12- Aux termes de ses dernières conclusions transmises par voie électronique au greffe de la cour d’appel de Bordeaux le 28 janvier 2026, et reprises oralement à l’audience, la CPAM de la Gironde demande à la cour de :
— confirmer en toutes ses dispositions le jugement rendu,
— débouter Mme [H] de ses demandes,
— condamner Mme [H] aux dépens et à lui payer la somme de 1 000 euros en application de l’article 700 du code de procédure civile.
13- Se fondant sur les articles L.342-4, L.351-12, R.351-30 et R.342-2 du code de la sécurité sociale, la CPAM de la Gironde fait valoir que la pension de retraite est assortie d’une majoration de 10% pour tout assuré de l’un ou l’autre sexe ayant eu au moins trois enfants qui ont été à la charge du titulaire de la pension ou à celle de son conjoint pendant au moins 9 ans avant leur 16ème anniversaire. Elle affirme que les conditions sont cumulatives et la charge d’un enfant doit être entendue comme la participation personnelle, effective et permanente à l’entretien des enfants incluant la direction tant matérielle que morale des mineurs, la charge exclusive des enfants n’étant pas exigée et la situation matrimoniale du bénéficiaire de la pension de retraite et son lien de parenté ou d’alliance avec l’enfant sont sans incidence. Elle soutient que les arrêts cités par Mme [H] ne sont pas transposables car ils concernent la pension de vieillesse et non la pension de veuve invalide, ajoutant que le débat ne portait pas sur la possibilité d’obtenir la majoration lorsque l’assuré avait moins de 3 enfants.
MOTIFS DE LA DÉCISION
14- Aux termes de l’article L.342-4 du code de la sécurité sociale :
'La pension de veuve ou de veuf ne peut être inférieure à un montant fixé par décret.

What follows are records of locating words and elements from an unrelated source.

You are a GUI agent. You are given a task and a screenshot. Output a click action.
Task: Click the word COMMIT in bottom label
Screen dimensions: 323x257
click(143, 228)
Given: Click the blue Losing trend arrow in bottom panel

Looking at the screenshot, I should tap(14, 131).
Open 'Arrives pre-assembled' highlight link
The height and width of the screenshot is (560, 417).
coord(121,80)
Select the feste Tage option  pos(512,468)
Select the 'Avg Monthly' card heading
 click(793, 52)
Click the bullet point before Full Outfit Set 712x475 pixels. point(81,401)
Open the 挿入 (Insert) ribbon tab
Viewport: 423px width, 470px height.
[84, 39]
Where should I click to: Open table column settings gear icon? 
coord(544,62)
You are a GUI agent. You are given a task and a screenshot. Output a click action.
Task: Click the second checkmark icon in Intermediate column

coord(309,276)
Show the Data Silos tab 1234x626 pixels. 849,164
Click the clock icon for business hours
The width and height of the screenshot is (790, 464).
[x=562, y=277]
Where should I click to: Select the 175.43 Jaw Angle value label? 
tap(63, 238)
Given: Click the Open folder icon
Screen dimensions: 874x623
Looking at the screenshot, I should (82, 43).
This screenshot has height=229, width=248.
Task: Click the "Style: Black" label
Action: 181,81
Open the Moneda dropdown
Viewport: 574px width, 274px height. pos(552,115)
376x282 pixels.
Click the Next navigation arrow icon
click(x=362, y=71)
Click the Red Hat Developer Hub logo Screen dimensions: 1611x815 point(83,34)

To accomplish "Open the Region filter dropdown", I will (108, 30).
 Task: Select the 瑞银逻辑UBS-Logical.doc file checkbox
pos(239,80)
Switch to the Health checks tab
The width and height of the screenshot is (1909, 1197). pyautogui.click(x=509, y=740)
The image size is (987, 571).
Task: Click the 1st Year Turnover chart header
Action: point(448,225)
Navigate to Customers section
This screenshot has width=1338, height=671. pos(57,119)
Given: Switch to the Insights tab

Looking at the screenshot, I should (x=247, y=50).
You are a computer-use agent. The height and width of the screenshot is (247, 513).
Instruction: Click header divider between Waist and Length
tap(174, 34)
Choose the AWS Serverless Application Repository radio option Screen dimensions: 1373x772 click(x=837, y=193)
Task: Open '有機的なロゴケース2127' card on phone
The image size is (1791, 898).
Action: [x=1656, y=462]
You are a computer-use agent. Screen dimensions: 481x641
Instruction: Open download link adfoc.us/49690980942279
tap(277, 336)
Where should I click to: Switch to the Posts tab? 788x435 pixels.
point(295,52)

Elle est majorée d’un pourcentage déterminé lorsque le bénéficiaire a eu plusieurs enfants. Ouvrent droit également à cette majoration les enfants élevés par le titulaire de la pension et à sa charge ou à celle de son conjoint.
Un décret en Conseil d’État fixe:
1° Le nombre d’enfants du bénéficiaire ouvrant droit à la majoration;
2° La durée pendant laquelle, et l’âge jusqu’auquel les enfants à la charge du titulaire de la pension ou de son conjoint doivent avoir été élevés pour ouvrir droit à la majoration.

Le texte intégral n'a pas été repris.